One of the key takeaways from the study is just how common these super-Earths may be. Based on the findings, for every three stars in the galaxy, at least one may have a super-Earth on a wide orbit—something like Jupiter’s. That means our solar system, once considered special, may be less unique than we thought.

This estimate—about 0.35 super-Earths per star on wide orbits—comes from analyzing a wide sample of planets detected through microlensing. The data points to a bimodal distribution, where planets tend to clump into two different groups rather than being spread evenly. This split likely reflects the diverse ways that planetary systems evolve.

Microlensing is especially powerful in spotting planets on wide orbits, with periods longer than one Earth year. Other methods, like transits or radial velocity, are better for planets that hug their stars. As a result, much of the planet population in distant orbits remains uncharted.
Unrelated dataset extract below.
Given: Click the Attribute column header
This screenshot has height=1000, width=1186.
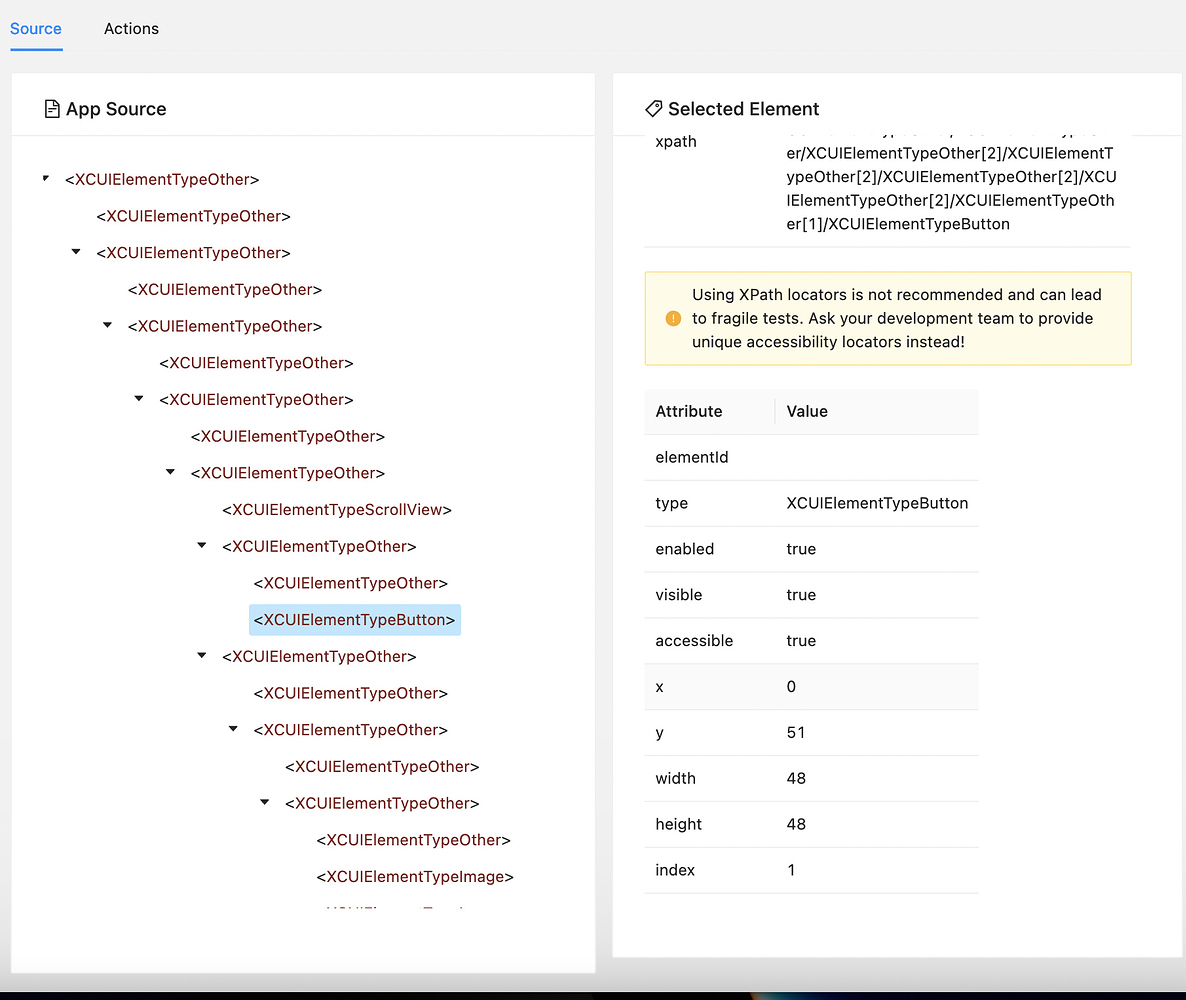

By filling in this gap, microlensing provides a more complete picture of planetary systems. It reveals that the universe may be teeming with small, cold planets drifting far from their suns—places that are hard to detect but might be common.

The Tech Behind the Discovery

At the core of this work is AnomalyFinder, a semi-automated pipeline that sifts through KMTNet data. It searches for tiny deviations in brightness that signal the presence of a planet. The system can detect the short-lived effects caused by a super-Earth, even when that signal lasts just a few hours.

Due to weather and the day-night cycle, a single observatory can miss these moments. But by placing telescopes on three continents, KMTNet ensures around-the-clock coverage. This dense sampling of light curves is essential to catching the faint signs of faraway planets.

And while microlensing events are rare—only 237 of over 5,000 known exoplanets have been found this way—they’re incredibly valuable. They’re one of the few methods that can detect planets with long orbits and low masses.

“Our observations are most consistent with a bimodal distribution,” the researchers wrote. “This likely reflects differences in their formation processes.”